Exercise directions → Some lines below may hold the string "pixels". Count them and give only the total.

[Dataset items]
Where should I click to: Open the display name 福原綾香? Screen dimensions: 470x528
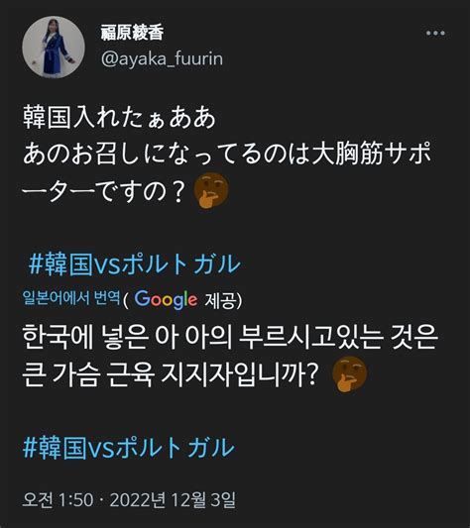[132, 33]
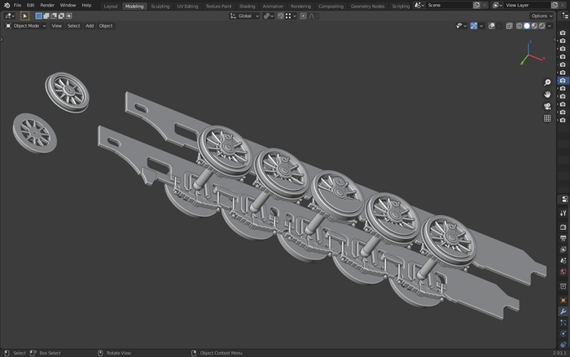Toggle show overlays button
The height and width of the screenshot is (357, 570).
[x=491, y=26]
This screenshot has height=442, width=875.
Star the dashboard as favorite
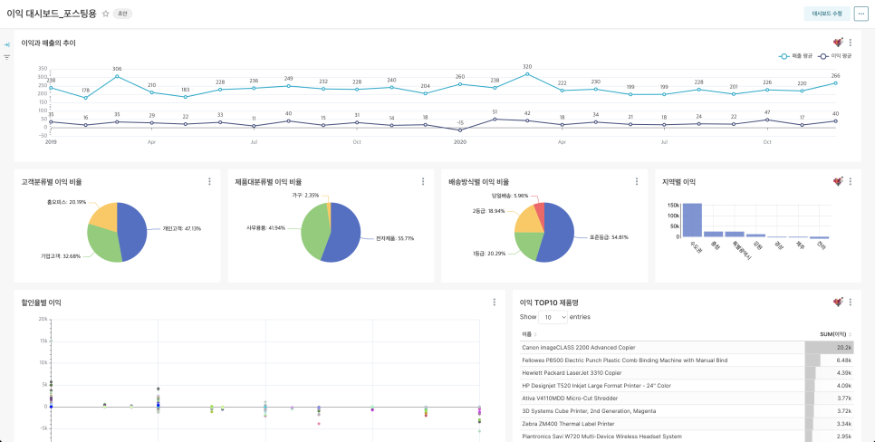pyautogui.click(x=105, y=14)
---
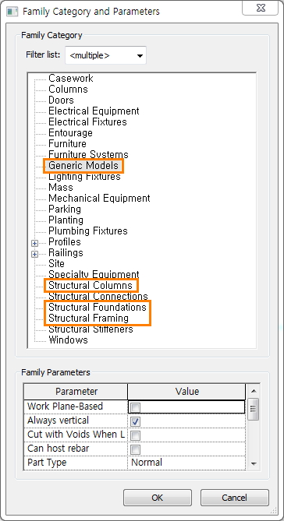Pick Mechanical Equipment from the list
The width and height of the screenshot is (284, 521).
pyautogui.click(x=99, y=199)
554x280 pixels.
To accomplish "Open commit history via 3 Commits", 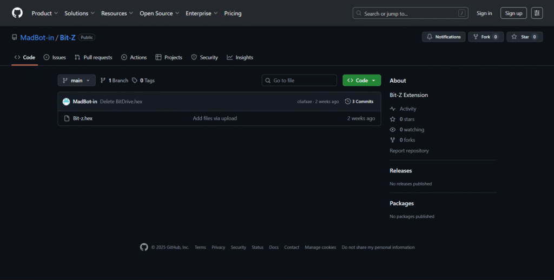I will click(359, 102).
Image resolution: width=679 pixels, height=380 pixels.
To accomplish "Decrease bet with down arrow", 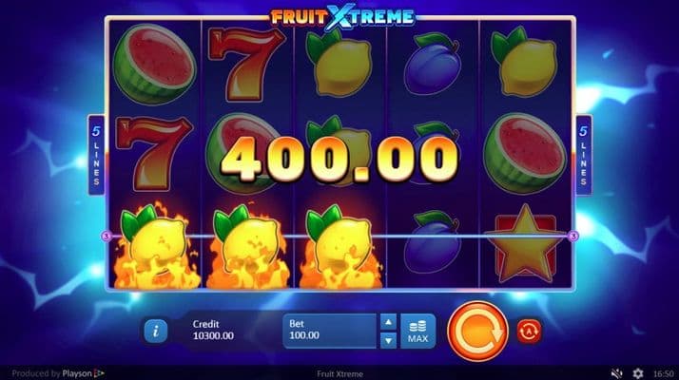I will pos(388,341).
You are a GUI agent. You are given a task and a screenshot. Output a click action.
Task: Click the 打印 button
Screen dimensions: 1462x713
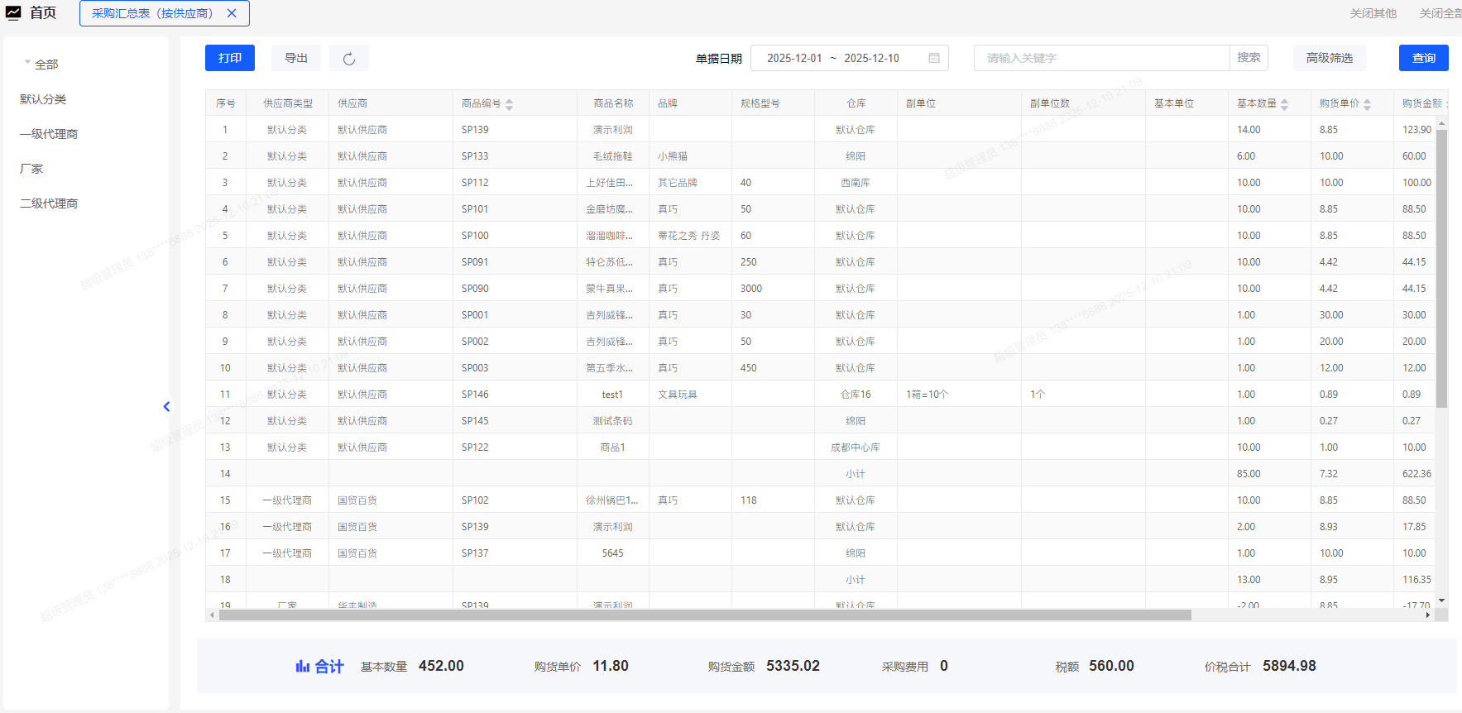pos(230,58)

Result of this task → 2